A heartfelt thanks to the University of Kentucky, the local community and the entire Wildcat family, whose outpouring of support was very much appreciated.
C'mon, let's give the man a little credit. At least until he waxes South Carolina. Then he's awful.
The SWC rivalry that's being revived this weekend
I'm actually kind of looking forward to this game; I think it's interesting to see historic match-ups revisited.
Groo not toeing the party line
I agree with him here. A.J. Green might very well have been in; since I don't get ESPNU and wasn't watching this game, I'll take his and others' word that he did look to make the catch. But this "smoking gun" photo is less than convincing.
Don't Bet On It!: Around the SEC
The Mayor's weekly prediction of what will happen in the SEC. This week with bonus BlogPoll ballotry!
Mark Richt wins
If anyone wants to know whether the head coach or Georgia AD Damon Evans got his way on the nonconference scheduling, look at the latest entry on the Dawgs' slate for 2010: Idaho State, which joins Colorado and Louisiana-Lafayette as the non-Georgia Tech matchups.
This is nonsense
And that's the most family-friendly word I could think of to describe it. There are two tractor-trailer-sized holes in the argument here.

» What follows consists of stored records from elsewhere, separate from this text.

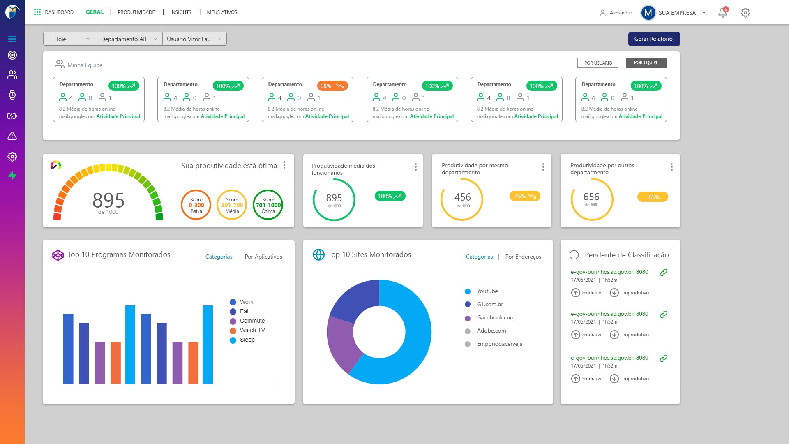Viewport: 789px width, 444px height.
Task: Switch to the PRODUTIVIDADE tab
Action: (x=136, y=12)
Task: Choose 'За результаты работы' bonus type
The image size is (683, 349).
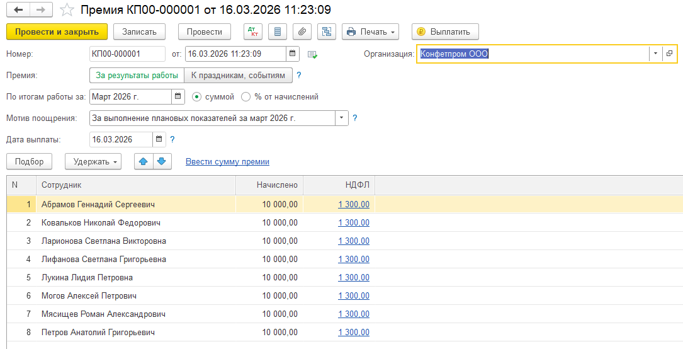Action: 137,76
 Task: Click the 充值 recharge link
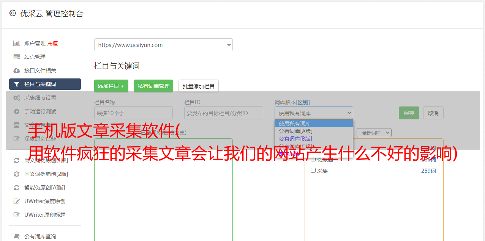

First of all, the idea that "[t]he polls correct themselves each week" is rendered logically untenable by Boise State being ahead of Houston despite playing a demonstrably worse schedule, by Penn State being ahead of Iowa besides playing a demonstrably worse schedule AND GETTING DEFEATED BY IOWA and by Ole Miss being ahead of South Carolina besides playing a demonstrably worse schedule AND GETTING DEFEATED BY SOUTH CAROLINA. But, yeah, everything is corrected itself well.

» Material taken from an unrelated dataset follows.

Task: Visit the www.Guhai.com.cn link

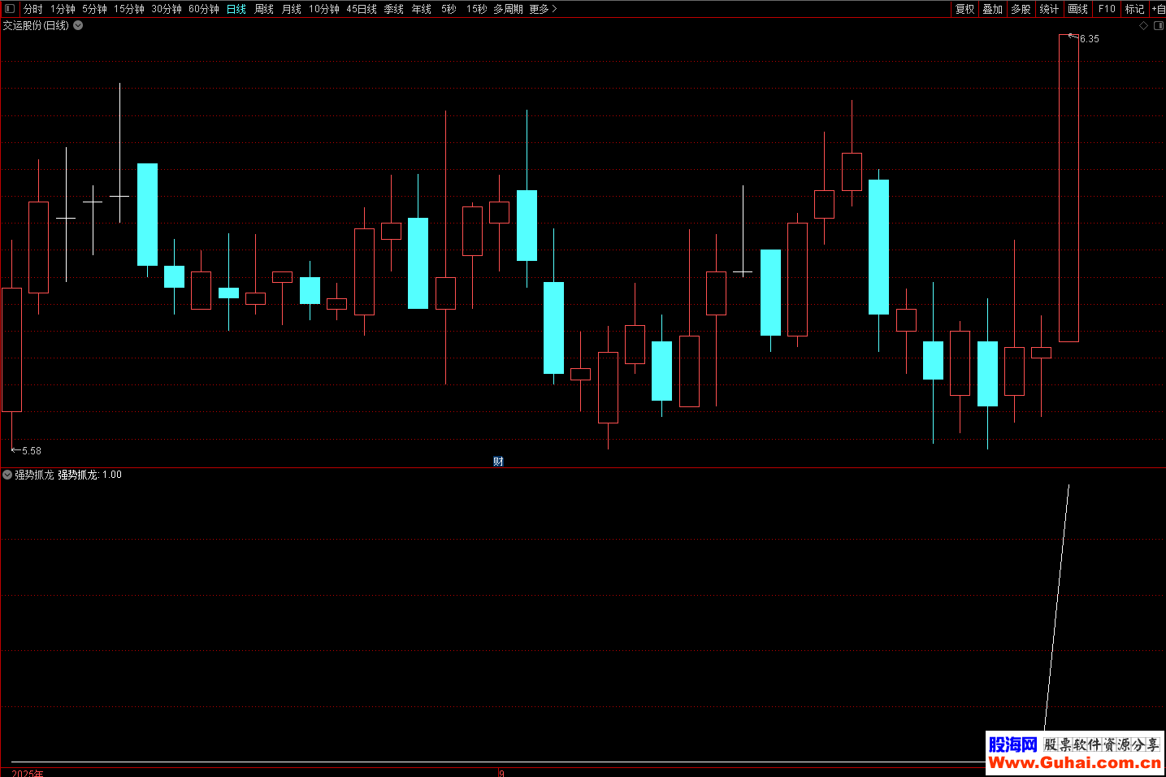Action: tap(1074, 762)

Secondly, there are two problems with using the Harris Poll as an example of taking polls midseason: First, it isn't happening in a vacuum. Harris voters can still be impressed by someone defeating a "Top-10" team even if they don't themselves have a Top 10 at that moment. Second, Week 4 is still way too early to start a poll if you're going to start one that will remove preseason bias. At least wait until Week 5 or Week 6, when almost every team has played at least one conference game and has likely played at least one non-cupcake.